Besides that, Physics S-1 was an unusual course. Taught by Paul G. Bamberg '63, associate professor of Physics, it used an innovative "self-paced" method Bamberg helped develop; students were allowed to progress at their own speed, taking a series of exams a great many times if they wanted to.

It was, in fact, possible for groups of students to get together and take a lot of the course's multiple-choice tests, find out the correct answers to the questions afterwards, and then compile master lists coding all the answers to the tests.
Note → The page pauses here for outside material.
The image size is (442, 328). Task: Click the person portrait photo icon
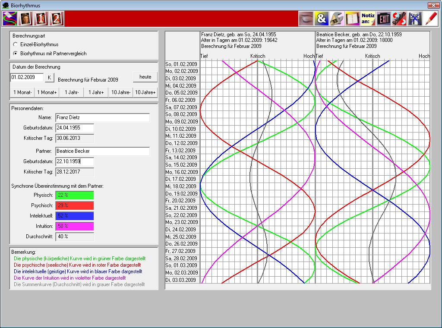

More than 20 students in at least three separate groups cheated in Physics S-1 last summer. It was the grossest incident of organized cheating that has been discovered at Harvard. The students were caught when Bamberg discovered that they could not explain how they had arrived at their correct multiple-choice answers.

Nothing as severe as the summer cheating case happened at Harvard this year, but it was a year full of scattered incidents that seem at least tangentially related.

Perhaps the connection is in goals. All the incidents described here have to do with things people did with the intention of achieving noble ends: Steven Rosenfeld wanted to become a doctor; the leaders of the student security patrol wanted to protect fellow students; and President Bok's advisers to make him more effective in his job.

Somewhere along the line, though, these people seemed to fail to make some distinctions--those between appropriate and inappropriate ways to pursue their worthwhile ends.

The distinctions might have appeared to be unimportant. If, for instance, security patrol members were working long hours, it must not have seemed wrong for them to pay themselves appropriately even it meant cutting corners a little. If Robin Schmidt's advice would have helped Bok, it must have seemed unimportant whether that advice dealt, with matters of substance or purely of style and appearance.

It's hard to tell whether this is a trend, since incidents of this kind tend to surface far less often than they happen. But part of it also seems to be the mood of the University this year.

As the economy gets tighter and standards get more meritocratic, Harvard becomes a more and more competitive and goal-oriented place, a place where success, or the appearance of success, can easily overshadow the means by which success is accomplished.